Stored records:

# # # #

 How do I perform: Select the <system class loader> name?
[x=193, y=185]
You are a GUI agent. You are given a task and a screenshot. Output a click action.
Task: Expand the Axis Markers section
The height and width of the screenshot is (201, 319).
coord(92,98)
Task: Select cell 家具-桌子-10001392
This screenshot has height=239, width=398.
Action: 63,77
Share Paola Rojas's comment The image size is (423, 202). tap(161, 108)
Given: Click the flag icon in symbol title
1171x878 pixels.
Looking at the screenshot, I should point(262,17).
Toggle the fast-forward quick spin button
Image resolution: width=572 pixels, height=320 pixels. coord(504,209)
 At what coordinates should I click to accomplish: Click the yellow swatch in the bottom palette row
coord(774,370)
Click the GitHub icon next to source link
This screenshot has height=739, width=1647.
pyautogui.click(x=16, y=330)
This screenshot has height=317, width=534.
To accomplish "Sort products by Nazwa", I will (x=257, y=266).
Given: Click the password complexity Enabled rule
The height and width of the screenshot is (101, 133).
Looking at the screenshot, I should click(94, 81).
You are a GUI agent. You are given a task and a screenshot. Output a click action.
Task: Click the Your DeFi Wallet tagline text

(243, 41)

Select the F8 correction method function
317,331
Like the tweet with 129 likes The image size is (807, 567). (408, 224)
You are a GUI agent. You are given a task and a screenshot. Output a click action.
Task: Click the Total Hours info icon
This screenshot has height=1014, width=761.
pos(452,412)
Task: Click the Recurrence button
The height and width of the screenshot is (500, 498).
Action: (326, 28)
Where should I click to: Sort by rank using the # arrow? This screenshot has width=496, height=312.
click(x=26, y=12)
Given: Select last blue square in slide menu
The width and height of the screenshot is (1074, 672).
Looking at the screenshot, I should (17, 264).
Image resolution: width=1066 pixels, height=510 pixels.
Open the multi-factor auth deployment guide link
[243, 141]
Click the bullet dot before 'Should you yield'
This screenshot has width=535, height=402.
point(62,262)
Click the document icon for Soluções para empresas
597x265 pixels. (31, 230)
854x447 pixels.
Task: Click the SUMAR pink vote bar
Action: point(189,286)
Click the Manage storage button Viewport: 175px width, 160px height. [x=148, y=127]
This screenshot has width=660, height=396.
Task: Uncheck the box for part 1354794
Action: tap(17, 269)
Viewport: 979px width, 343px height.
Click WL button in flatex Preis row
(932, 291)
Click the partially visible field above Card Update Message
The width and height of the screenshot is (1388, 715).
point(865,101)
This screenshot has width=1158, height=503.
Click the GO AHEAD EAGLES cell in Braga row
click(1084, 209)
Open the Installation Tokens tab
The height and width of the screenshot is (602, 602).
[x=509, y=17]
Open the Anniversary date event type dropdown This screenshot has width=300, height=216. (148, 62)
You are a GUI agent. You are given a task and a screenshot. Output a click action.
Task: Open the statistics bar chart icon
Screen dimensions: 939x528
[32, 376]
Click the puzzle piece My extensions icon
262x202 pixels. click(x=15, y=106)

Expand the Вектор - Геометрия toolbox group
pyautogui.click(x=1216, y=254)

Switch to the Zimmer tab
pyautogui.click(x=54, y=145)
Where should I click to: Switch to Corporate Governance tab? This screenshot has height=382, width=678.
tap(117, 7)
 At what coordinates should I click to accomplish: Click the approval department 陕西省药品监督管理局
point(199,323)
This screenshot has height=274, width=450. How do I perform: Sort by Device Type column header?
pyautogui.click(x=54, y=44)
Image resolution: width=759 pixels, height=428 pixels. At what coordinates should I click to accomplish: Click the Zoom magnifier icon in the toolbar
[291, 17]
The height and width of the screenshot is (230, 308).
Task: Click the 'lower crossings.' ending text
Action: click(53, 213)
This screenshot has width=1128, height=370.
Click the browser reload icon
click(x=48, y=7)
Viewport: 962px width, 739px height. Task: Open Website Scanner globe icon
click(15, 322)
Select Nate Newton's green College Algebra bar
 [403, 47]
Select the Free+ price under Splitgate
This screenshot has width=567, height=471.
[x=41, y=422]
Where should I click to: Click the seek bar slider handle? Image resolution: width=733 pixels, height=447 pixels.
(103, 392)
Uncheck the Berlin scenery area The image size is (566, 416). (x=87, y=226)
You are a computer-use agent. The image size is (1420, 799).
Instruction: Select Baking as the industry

# # # #

» Your instructions
Show all lines above containing "size".

» Output of the task
Share Paola Rojas's comment The image size is (423, 202). tap(161, 108)
Like the tweet with 129 likes The image size is (807, 567). (408, 224)
Uncheck the Berlin scenery area The image size is (566, 416). (x=87, y=226)
You are a computer-use agent. The image size is (1420, 799).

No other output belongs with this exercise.